田神六兎の明るい日記帳

田神六兎の過去、現在、そして起こるであろう出来事を楽しく明るくお伝えします。

67歳の奨学金批判

2017年02月08日 | 日記
 私と同い年の男性が2月5日付けの毎日新聞朝刊「オピニオン欄」に、18年度に本格実施される奨学金「給付型」について意見を残したそうだ。
 
 その意見とは「苦学した私から見るといい時代になった」と評価する一方、「健康であれば(学費は)アルバイトで賄える」高校時代、大学へ進学するため、「近所の子どもを集め学習塾を始め、休日には土木工事のアルバイトを続け」貯蓄に励んだ。その甲斐あって、「入学費用等」はすべて用意できたという。男性は入学後もアルバイトを続け、「アルバイトを通じて実にたくさんのことを学んだ」と振り返った。
 
 これを読み私は違和感を感じた。私は理工系大学の進学を謳った、新設8年目の新しい高校に入学した。難易度は県下三番目、中学のクラス成績が一桁の生徒の中で、クラス1位2位がG高校、3位~5位がK高校、6位~9位が私の母校の入学要件だった。クラス定員が53人の時代の話である。だが上昇志向の当時は上を見すぎて失敗する受験生も一人二人は必ずいた。
 
 このような者が県下から集まるのである。多くは下宿生活を余儀なくされた。

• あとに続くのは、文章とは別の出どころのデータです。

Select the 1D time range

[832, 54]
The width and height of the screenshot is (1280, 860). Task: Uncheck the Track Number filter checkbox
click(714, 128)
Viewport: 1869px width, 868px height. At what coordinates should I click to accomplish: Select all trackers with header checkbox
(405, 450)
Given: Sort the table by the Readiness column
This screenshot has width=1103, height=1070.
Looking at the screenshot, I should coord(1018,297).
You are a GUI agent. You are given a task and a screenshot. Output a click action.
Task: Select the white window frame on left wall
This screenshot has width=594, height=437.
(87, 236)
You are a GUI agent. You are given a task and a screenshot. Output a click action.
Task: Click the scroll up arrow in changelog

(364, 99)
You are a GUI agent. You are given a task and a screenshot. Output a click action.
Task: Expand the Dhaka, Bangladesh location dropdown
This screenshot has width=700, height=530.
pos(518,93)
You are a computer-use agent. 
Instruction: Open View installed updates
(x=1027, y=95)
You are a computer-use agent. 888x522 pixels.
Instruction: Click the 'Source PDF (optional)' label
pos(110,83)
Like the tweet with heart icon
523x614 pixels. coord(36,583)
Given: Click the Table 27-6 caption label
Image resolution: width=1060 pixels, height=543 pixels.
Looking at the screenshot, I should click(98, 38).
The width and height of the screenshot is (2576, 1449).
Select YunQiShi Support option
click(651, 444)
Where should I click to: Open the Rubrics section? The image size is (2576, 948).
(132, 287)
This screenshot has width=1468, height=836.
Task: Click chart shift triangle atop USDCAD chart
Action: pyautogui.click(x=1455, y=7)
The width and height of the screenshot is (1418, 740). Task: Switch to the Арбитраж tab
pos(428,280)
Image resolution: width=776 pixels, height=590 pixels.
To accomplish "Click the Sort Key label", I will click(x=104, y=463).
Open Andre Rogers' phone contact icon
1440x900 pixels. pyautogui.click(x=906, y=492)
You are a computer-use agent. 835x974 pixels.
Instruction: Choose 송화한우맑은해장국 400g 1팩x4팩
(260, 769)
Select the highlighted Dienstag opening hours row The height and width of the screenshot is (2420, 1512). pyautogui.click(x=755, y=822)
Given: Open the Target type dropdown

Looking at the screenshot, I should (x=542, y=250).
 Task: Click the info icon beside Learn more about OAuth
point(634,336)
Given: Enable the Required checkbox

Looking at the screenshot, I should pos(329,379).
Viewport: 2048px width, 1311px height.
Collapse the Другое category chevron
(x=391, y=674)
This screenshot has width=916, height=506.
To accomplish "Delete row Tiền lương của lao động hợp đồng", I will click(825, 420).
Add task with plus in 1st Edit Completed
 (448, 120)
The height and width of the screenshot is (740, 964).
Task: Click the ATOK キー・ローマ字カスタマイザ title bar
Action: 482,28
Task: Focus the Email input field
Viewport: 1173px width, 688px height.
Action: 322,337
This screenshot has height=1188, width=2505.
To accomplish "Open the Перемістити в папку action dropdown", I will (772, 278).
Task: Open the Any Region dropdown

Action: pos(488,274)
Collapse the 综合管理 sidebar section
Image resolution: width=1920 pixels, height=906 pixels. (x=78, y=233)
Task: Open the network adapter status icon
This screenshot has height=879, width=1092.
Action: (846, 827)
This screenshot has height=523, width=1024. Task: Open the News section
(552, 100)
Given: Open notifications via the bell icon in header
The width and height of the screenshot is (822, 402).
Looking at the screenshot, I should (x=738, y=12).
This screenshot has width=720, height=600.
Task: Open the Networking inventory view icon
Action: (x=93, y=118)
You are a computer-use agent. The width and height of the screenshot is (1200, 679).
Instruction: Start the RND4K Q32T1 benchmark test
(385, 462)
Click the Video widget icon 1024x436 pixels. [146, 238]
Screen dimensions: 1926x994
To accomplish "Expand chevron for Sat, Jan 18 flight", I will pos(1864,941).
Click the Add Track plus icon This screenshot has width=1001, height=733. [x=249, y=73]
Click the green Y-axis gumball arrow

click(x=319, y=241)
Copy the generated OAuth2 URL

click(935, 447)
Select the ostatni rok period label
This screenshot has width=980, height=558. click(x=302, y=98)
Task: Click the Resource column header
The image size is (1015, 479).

豊かな家の者は仕送りで生活した。当時の高校はアルバイトは厳禁、特別な事情のある者だけが、校長の許可を得てアルバイトを許された。そのアルバイトとは、三食付きの下宿代と一ヶ月の小遣い(3,000円程度)込みの新聞配達員だった。高校には毎年求人があったそうだ。
 
 当時の国立大学の授業料は1ヶ月1,000円、一年12,000円と理工私立大学の百分の一だった。家庭が貧しい者はクラブ活動の時間を全て勉学に向け、地元国立大学をねらった。高校もそれを多いに推奨した。
 
 当時の考え方は、国立で学んだ者は何等かの形で国に奉公しなければならぬと律儀に考え、地方公務員を目指すものが多かった。しかし当時の公務員は今と違って人気は無かった。だからこんな図式が成り立った時代でもある。このような経験をした私はこの男性の意見に納得できないのである。